◆ **What needs to be done**: Records follow. Copy every line with "label".

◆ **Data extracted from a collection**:
---+---

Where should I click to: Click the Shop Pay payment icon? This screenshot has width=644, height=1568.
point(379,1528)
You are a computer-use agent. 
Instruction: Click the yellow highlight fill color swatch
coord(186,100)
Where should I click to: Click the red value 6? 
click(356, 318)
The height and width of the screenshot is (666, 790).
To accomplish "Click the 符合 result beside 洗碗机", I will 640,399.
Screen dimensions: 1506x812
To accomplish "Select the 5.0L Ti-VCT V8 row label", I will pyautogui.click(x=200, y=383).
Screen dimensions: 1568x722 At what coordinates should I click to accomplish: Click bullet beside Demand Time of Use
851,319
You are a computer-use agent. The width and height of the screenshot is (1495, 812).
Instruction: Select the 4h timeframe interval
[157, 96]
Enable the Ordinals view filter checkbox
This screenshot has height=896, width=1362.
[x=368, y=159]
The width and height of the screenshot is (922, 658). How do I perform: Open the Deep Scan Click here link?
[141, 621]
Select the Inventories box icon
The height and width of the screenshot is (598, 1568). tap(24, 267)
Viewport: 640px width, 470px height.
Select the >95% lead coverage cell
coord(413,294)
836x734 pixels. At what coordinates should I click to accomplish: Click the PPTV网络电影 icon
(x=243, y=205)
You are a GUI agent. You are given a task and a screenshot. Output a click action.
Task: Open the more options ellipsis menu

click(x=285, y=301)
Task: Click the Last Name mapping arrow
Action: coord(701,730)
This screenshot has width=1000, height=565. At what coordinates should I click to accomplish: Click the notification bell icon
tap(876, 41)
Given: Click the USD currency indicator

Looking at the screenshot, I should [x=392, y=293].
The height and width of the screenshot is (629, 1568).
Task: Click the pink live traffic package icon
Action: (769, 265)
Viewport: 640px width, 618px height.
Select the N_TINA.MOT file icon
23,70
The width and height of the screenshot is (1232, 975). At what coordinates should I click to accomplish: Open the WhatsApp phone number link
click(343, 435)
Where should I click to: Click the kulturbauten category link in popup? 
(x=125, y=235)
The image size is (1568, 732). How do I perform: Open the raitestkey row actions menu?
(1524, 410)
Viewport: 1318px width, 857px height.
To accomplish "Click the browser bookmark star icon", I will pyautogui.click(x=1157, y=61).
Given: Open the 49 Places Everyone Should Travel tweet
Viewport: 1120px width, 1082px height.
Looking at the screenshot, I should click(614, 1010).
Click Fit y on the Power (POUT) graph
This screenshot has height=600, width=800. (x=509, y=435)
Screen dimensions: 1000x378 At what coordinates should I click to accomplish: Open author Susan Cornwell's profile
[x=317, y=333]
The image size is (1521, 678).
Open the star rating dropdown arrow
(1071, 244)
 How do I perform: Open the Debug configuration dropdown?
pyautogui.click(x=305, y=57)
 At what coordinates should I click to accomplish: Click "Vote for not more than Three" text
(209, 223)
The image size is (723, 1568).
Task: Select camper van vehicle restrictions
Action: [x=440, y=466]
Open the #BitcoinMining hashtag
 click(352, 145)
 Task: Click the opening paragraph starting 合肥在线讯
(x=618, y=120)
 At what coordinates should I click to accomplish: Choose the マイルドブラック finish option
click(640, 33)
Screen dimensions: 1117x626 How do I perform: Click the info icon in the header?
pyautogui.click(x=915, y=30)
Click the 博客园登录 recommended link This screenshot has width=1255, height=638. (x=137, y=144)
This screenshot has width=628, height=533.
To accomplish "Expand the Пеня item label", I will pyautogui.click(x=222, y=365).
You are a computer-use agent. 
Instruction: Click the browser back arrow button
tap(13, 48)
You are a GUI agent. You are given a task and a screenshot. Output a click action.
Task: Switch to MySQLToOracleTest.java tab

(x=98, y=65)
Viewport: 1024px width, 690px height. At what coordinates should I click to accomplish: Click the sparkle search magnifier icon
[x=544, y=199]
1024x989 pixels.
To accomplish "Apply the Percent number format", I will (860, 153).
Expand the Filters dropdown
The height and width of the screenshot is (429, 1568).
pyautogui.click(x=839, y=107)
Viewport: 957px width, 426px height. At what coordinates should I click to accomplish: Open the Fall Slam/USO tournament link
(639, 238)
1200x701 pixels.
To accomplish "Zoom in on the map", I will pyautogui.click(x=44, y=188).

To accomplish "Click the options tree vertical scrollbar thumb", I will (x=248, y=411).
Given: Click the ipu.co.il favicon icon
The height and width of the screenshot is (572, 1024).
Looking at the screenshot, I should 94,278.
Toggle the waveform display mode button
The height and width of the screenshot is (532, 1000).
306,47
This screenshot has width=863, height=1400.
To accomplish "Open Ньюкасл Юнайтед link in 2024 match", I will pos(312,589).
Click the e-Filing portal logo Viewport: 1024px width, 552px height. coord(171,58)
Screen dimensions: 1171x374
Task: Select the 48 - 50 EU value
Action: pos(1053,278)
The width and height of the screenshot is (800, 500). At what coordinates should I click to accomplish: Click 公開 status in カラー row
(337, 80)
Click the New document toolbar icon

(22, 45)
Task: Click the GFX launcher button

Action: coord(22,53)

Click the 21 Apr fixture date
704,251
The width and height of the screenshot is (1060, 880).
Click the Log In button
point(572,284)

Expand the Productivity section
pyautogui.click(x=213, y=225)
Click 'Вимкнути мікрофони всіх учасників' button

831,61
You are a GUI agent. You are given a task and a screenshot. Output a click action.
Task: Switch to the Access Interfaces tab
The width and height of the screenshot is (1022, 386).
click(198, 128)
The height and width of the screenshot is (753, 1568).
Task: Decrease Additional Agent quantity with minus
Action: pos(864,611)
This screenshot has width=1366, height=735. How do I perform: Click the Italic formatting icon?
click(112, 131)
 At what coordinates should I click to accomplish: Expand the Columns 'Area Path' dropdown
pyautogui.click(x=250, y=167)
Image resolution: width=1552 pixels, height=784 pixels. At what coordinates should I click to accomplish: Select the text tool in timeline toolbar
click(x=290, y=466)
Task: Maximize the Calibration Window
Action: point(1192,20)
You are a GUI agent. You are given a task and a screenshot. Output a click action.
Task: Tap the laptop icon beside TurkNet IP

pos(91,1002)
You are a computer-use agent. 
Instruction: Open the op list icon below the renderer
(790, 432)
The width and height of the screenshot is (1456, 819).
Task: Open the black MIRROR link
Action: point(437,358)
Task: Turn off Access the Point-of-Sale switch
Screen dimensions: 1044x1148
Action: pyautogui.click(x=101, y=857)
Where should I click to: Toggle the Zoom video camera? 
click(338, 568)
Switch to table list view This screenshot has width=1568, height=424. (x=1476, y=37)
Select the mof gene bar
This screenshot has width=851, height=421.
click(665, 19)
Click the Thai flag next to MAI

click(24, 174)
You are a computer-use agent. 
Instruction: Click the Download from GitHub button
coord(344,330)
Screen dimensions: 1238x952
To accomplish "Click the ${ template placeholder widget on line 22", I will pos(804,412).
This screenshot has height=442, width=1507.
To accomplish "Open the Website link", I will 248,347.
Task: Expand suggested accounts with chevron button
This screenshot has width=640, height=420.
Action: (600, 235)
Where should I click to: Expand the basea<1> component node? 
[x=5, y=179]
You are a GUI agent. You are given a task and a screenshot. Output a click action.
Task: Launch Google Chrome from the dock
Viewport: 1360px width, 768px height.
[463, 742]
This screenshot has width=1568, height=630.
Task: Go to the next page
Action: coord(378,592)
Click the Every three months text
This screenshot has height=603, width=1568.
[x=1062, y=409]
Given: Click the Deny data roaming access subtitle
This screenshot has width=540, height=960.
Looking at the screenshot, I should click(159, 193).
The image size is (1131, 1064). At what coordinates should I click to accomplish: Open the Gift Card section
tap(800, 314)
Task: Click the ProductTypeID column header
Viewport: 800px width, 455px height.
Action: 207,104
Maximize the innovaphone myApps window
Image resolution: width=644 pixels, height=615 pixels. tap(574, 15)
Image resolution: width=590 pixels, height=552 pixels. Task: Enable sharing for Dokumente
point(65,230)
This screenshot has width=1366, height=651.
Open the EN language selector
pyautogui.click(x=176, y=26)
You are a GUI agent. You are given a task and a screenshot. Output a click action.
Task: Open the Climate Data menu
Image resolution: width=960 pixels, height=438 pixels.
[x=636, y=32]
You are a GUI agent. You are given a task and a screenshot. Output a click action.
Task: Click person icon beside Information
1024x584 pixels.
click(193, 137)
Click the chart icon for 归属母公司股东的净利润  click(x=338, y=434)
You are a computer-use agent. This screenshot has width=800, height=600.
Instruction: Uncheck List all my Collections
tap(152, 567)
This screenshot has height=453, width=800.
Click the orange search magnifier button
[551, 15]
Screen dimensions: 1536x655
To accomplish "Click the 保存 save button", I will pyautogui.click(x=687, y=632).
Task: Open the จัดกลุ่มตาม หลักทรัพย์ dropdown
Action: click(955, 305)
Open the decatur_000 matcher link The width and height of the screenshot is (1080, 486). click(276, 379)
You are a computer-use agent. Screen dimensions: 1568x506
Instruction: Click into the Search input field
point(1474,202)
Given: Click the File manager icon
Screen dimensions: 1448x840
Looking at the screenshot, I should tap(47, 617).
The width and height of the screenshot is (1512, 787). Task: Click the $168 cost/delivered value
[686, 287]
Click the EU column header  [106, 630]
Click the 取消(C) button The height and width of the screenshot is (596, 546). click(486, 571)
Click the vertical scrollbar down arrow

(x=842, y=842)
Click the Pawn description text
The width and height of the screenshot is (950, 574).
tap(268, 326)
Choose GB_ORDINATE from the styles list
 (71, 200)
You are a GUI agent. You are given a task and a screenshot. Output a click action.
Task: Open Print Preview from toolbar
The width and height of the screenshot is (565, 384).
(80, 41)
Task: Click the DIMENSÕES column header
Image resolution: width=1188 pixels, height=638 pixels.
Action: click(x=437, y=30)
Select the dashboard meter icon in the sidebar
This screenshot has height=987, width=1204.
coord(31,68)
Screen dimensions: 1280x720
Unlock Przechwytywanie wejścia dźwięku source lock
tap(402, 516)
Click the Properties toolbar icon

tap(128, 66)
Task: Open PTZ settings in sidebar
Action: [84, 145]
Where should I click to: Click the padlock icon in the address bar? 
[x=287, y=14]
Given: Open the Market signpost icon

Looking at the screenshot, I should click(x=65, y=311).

---+---

◆ **Task response**:
To accomplish "Select the 5.0L Ti-VCT V8 row label", I will pyautogui.click(x=200, y=383).
To accomplish "Expand the Пеня item label", I will pyautogui.click(x=222, y=365).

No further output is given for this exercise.